→ **Stated exercise 1**:
Could you recast the entries, starting with the line containing "Describe the element" and going on through the line containing "at that location.", as a JSON list of strings with one string per line and blank lines omitted?
==== Source
Memes: Isolationism
The vast reach of the solar system enables groups with their own particular ideology or agenda to establish their own isolated society far from the rest of transhumanity. Commonly referred to as brinkers, these habitats extend the gamut of the imagination. Social or political experiments, gender-based societies (or lack thereof), political extremists, religious groups, exiles, secret criminal/hypercorp operations, extended families, cults, or simply people who prefer to live in the system’s backwater areas—all are possible. Many of these are self-isolated and will refuse to interact with outsiders, while others are happy to have occasional visitors.

Solarchive Search: Out'sters

Linked only by their remote locations in the Oort Cloud rather than a common social construct or political system, the out’sters are a loose association of habitats, clusters, and swarms. Little is known about them, as they avoid communication and interaction even with the handful of scientific outposts and research stations in the Oort Cloud. The remoteness of their location and their self-imposed isolationist behavior fuels paranoid rumors regarding the group’s purpose and agenda.
========
→ **Stated exercise 2**:
In the isolationism text, can you reproduce the part starting with "Linked only by" and going on through "purpose and agenda.", replacing "Oort Cloud" with "Kuiper Belt"?
==== Extracted information
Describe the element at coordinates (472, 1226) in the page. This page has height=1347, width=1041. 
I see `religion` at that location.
========
==== Extracted information
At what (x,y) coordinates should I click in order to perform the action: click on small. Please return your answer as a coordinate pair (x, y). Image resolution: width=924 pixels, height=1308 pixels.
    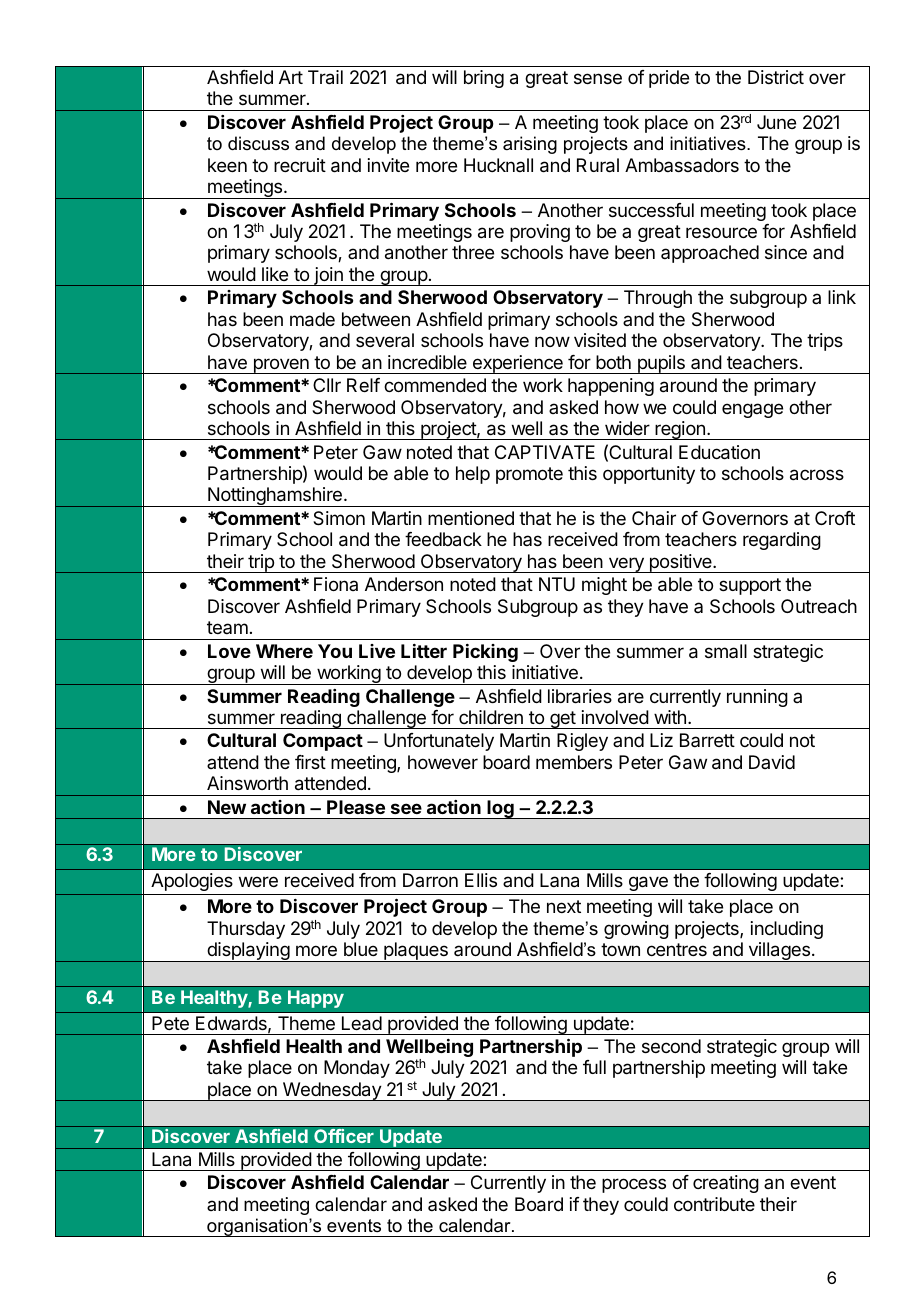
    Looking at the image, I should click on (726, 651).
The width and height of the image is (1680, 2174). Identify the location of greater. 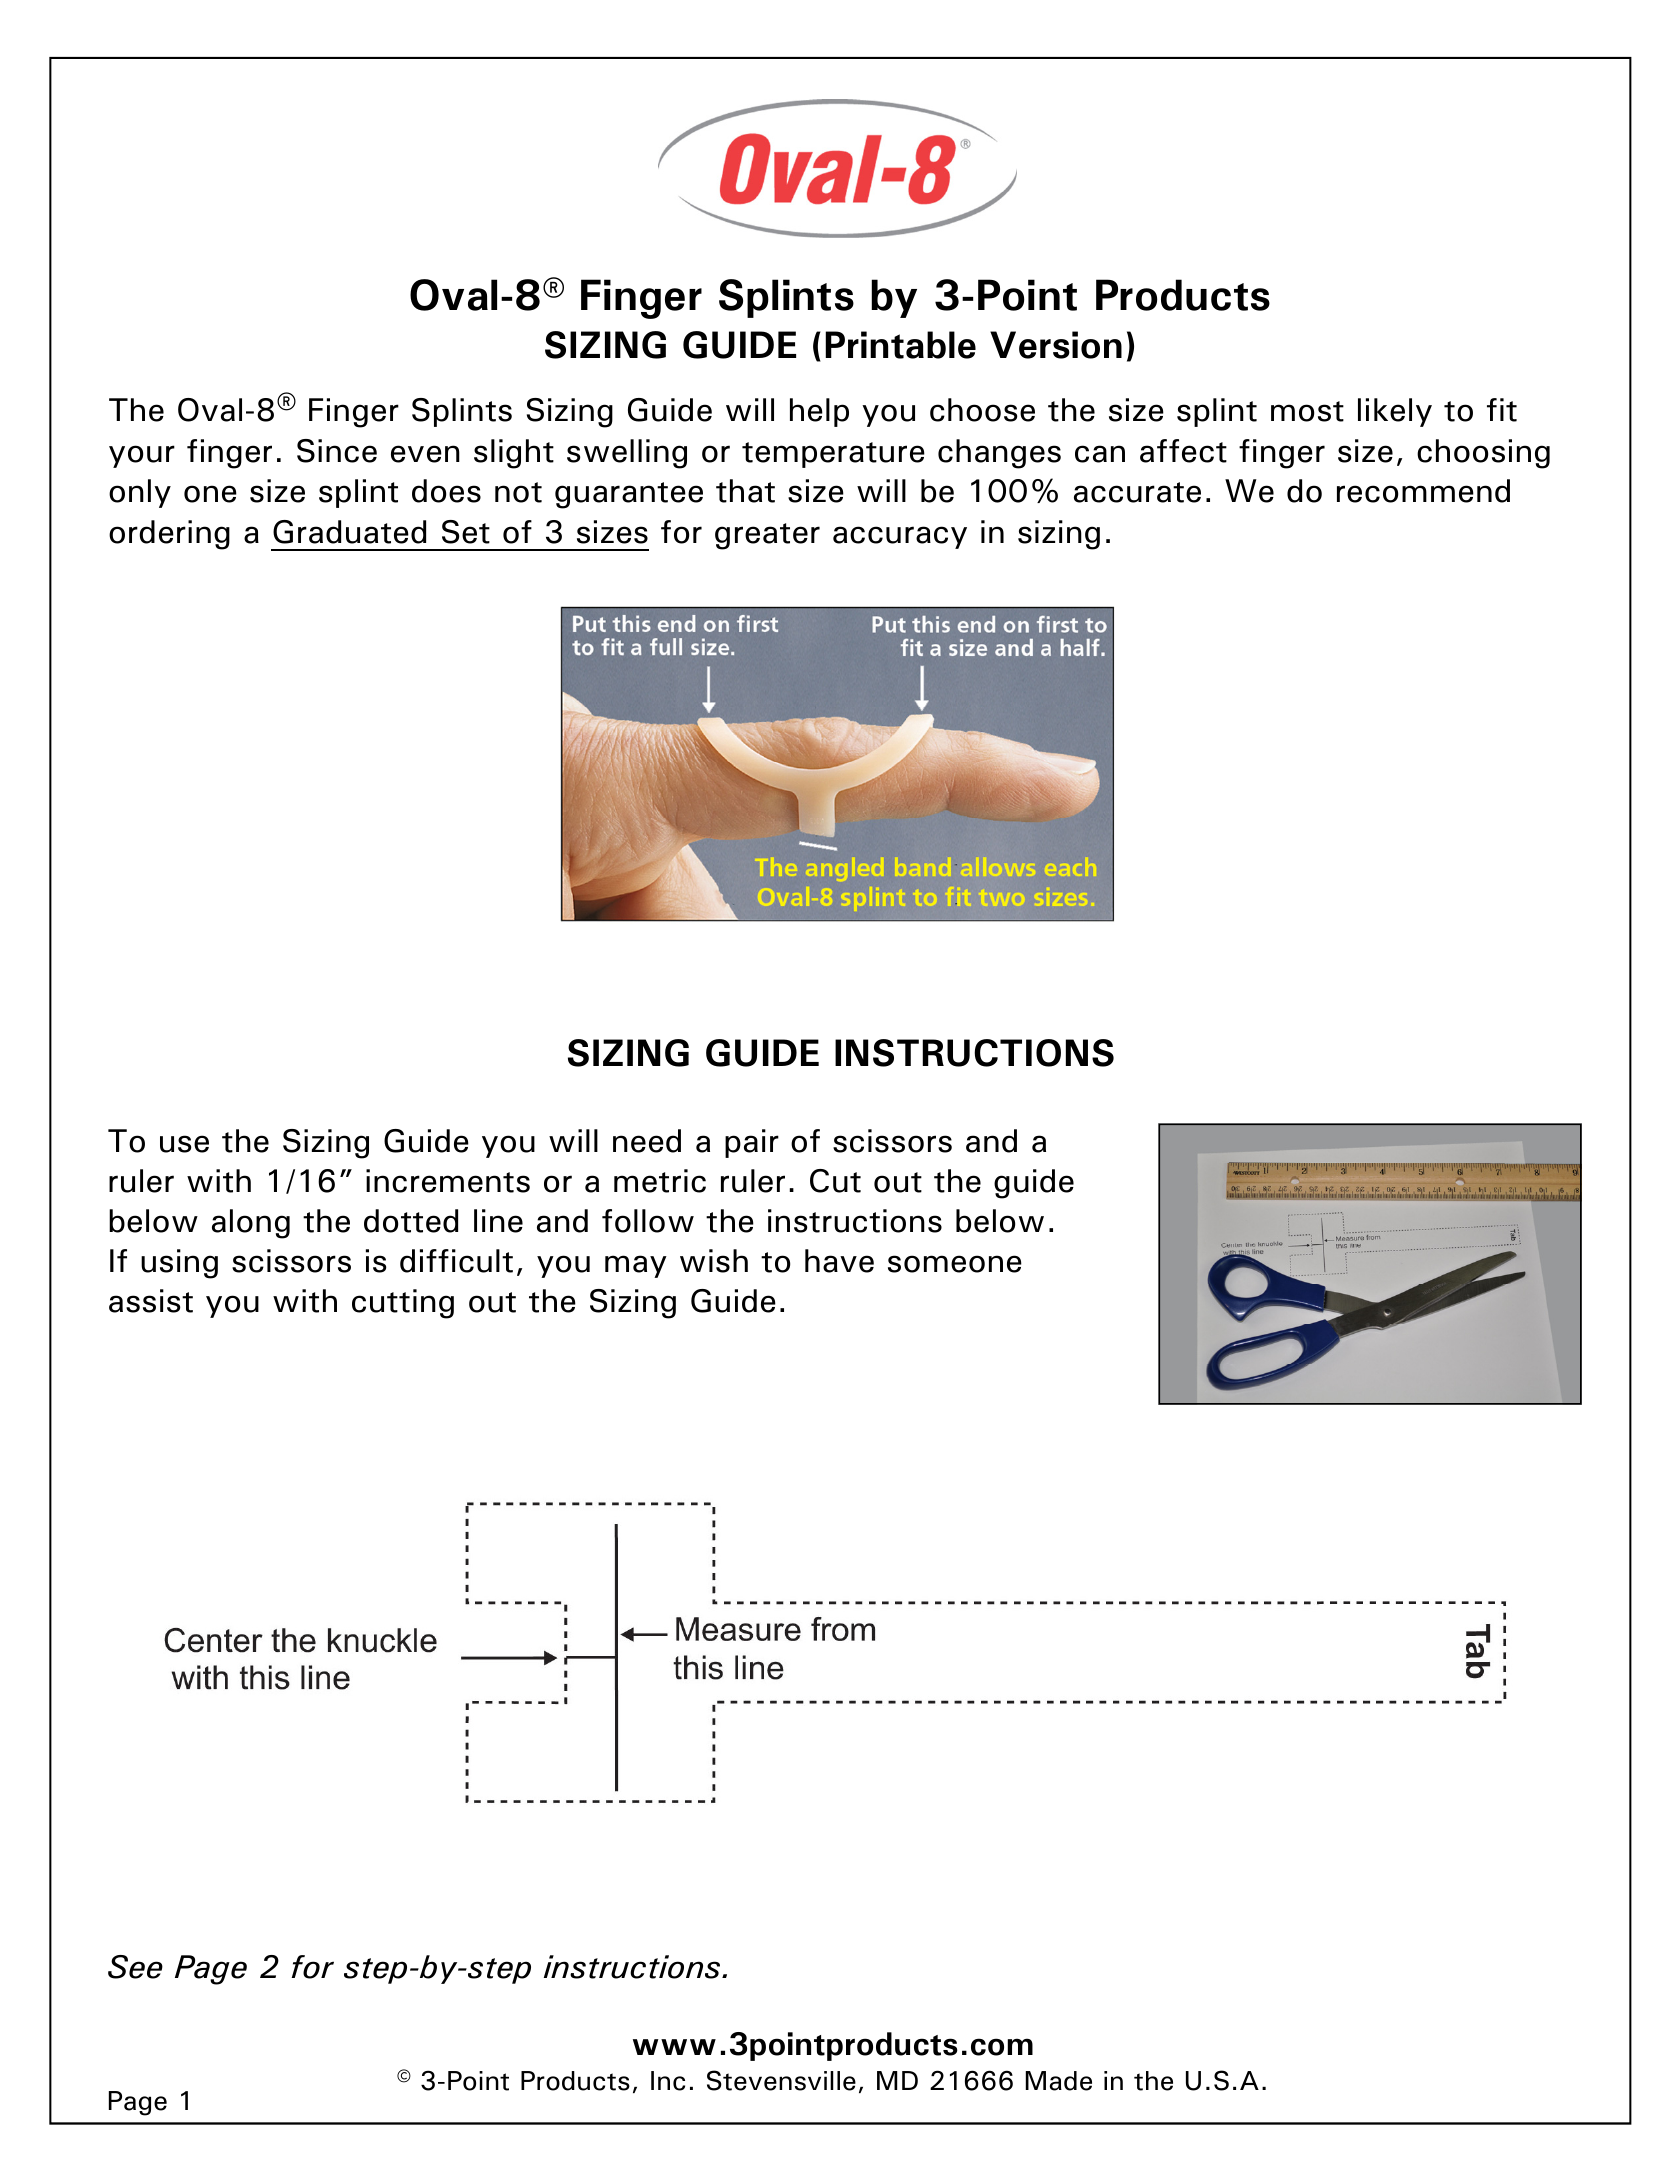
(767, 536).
========
→ **Written solution 1**:
[
  "Describe the element at coordinates (472, 1226) in the page. This page has height=1347, width=1041. ",
  "I see `religion` at that location."
]

→ **Written solution 2**:
Linked only by their remote locations in the Kuiper Belt rather than a common social construct or political system, the out’sters are a loose association of habitats, clusters, and swarms. Little is known about them, as they avoid communication and interaction even with the handful of scientific outposts and research stations in the Kuiper Belt. The remoteness of their location and their self-imposed isolationist behavior fuels paranoid rumors regarding the group’s purpose and agenda.